◆ **提示文**:
その桜の木の中で、私が生まれる前からそこに生えている木が何本もあるのです。それらの木というのは、小さな頃から見続けて来た木なので、他の新しい木のほうが美しくても、昔から変わらぬままそこにあり続ける木のほうに思い入れがあります。その木があり続けていることがすごいなあと感じるのです。強いなあ。

夕方は、プレミアムテキスタイルジャパン向けのインデックス素材などを用意しています。トレンドコーナーに展示される用の素材で、林与が今回選んだのは4点です。リネンの先染、リネンの蜂の巣、リネンの細番手素材、リネンのガーゼ。リネン麻織物の産地の林与らしい生地を提出したいと考え、リネン100%で4点です。見た目はどれもが違うように見え、他社さまの素材ともかぶりにくいかなあというものを選びました。
2011年04月13日
そろそろプレミアムテキスタイルジャパンが1ヶ月前と迫ってまいりまして、コマ割のご連絡が届きました。アイリッシュリネンプロジェクトの2年目の企画もより先染らしいものを目指して動いています。乗り越えないといけない壁みたいなものがあって、そこが良いところです。

昨年のジャパンクリエーション2011AW展ではリネン40番手のキッチンクロスをプレゼントさせていただきました。今年は、ブースへのご来場者の皆様には、ビンテージ物ではありませんが、オフ白の100番手クラスのリネンハンカチをプレゼントさせていただこうかと考えております。

リネン120番手クラスの糸の出物が海外で見つかりましたので非常に少量ながら手配もすみました。アパレル素材向細番手プロジェクト用の手配でプレミアムテキスタイルジャパンを一つの発表の場にすることを目標に動いています。また、林与も長年の案件でありましたリネンのインナーアイテム向けの素材提案の形も、ある方との出会いから今回のプレミアムテキスタイルジャパンの場でのお披露目となりそうです。

プレミアムテキスタイルジャパンは、バイヤー様限定でご入場にはご招待状などが必要となります。ご来場をお考えの皆様は当サイトまでご連絡ください。詳細は、プレミアムテキスタイルジャパンのサイトでご確認くださいませ。http://www.ptjapan.com/index2.html

リネン100番手を超える細番手に関しましては、さまざまなトライアルを昨年行いました。昔は、リネン100番手といいますと高嶺の花みたいなイメージだったのですが、今では、中国での紡績技術の発達により手の届くところにまできたような気がします。織るのは難しく、段などもできやすいので、縫製の技術も含めての商品開発になっていくものかと思います。

プレミアムテキスタイルジャパンに向けて動いているのが本麻の小幅織物の世界です。インターテキスタイル上海などでも着物をご提案されましたブースが日本らしく非常に人気ではありました。夏の日本の着物といえば本麻織物、この一年のいろいろな皆様との出会いから感じたのが、林与に昔ながらの小幅織物のご提案を期待くださる声も多く、林与もちょっと昔にもどりましてプレミアムテキスタイルジャパンで日本の麻織物らしい顔も見せて行きたいと考えております。

◆ **収集資料**:

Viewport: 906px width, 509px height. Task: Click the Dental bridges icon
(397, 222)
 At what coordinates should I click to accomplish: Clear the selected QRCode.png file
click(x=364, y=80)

◆ **取り組む課題**:
[1] 提示文で、林与がプレミアムテキスタイルジャパンのトレンドコーナー向けに選んだ素材を、すべて挙げてください。
[2] 提示文の最後の文のあとに、続きを書いてください。

◆ **課題別の解答**:
[1] リネンの先染、リネンの蜂の巣、リネンの細番手素材、リネンのガーゼ

[2]
2011年04月12日
朝一番に、「幻のリネンプロジェクト」に使う機材の件で電話をいただきました。簡単なテストは終わりまして、本数を増やすために機つくりからはじめています。実際にリネンの600番手とか800番手を超えるような織物が織れるかどうかはやってみないと分からないので、とりあえす、失敗をしても、それが経験につながるので前に進みたいと考えています。林与自身も、ビンテージアイリッシュリネン140番手の糸で細番手プロジェクトは形になりましたので、次は、どうせやるなら人類未踏のリネンの細番手の領域に挑戦できないかという気持ちで着手し始めました。影で支えてくださる皆様が多いのに感謝いたしております。

お昼前に加工工場に反物を取りに行きました。仕上げ場のおじさんはいつも私の顔を見るだけで私が取りに来るのが分かっていたかのようにその反物がどこにあるのか教えてくださいます。昔からずっと作業をしておられれる方なのでかなりお年もとられてきたとは思うのですが、すべてにおいて若い人に勝る力をもっておられるのでその現場を守っておられる感じがします。仕事に無駄が見られないのが素敵です。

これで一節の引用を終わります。